(Collected data entries)
_ _ _
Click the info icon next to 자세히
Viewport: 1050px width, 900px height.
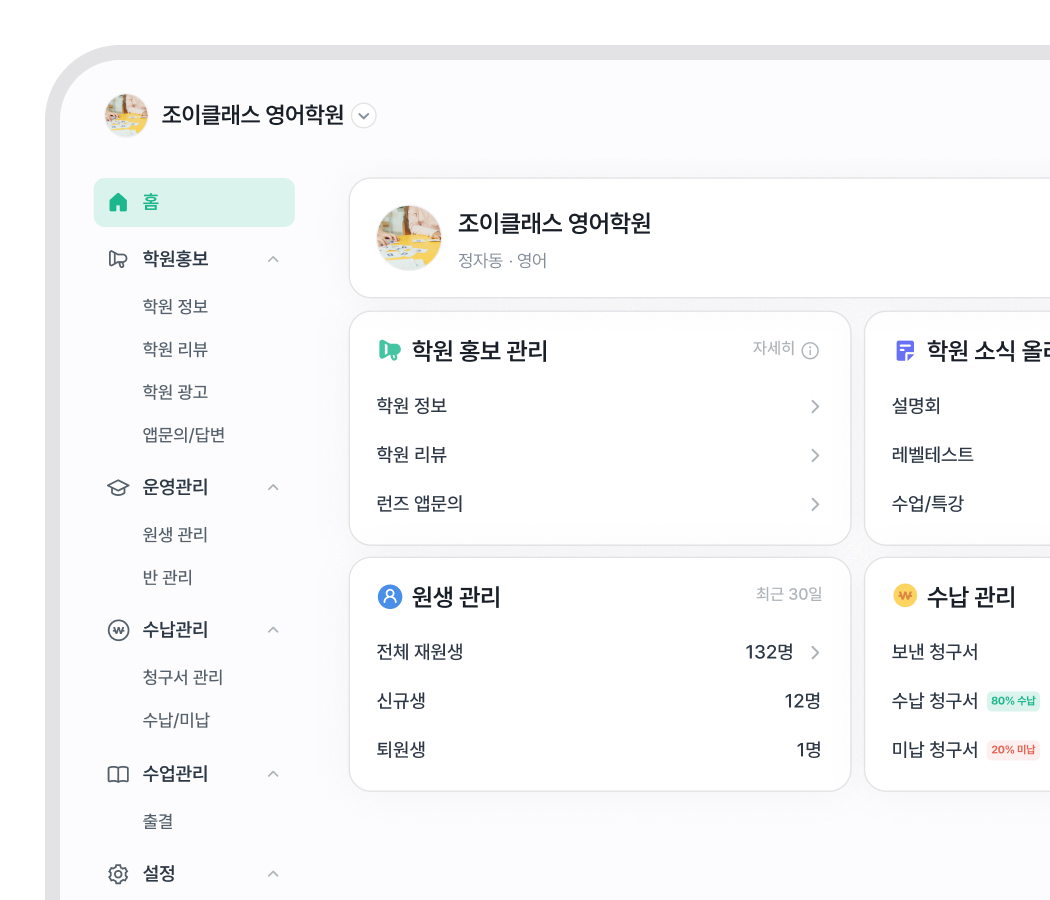811,351
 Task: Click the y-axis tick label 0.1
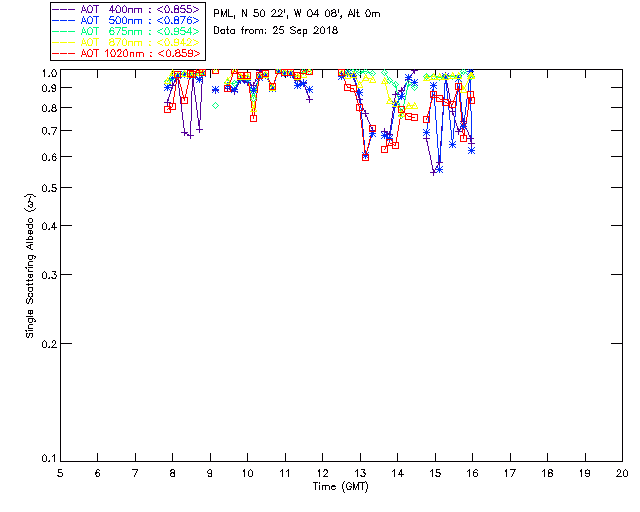47,459
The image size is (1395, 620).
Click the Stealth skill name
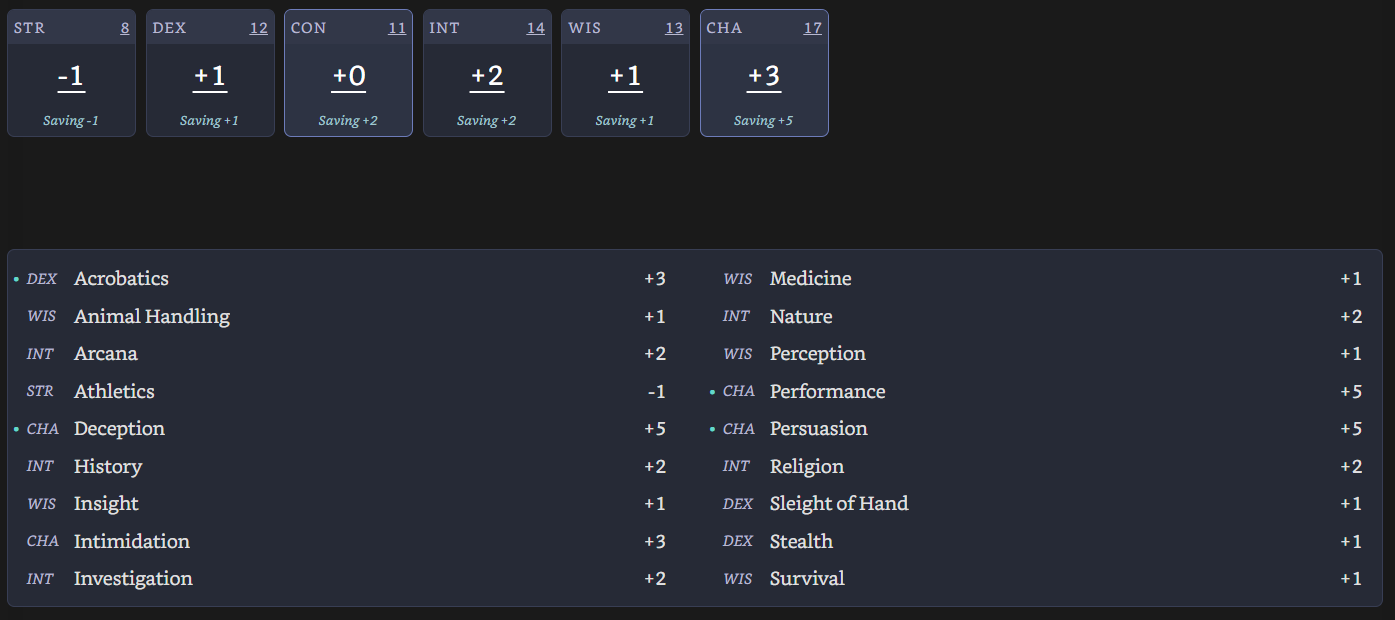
_ _ _
Assignment: All records above should be duplicated exactly, with the pictures omitted.

Expected answer:
Click the info icon next to 자세히
Viewport: 1050px width, 900px height.
811,351
 Task: Click the y-axis tick label 0.1
47,459
The image size is (1395, 620).
Click the Stealth skill name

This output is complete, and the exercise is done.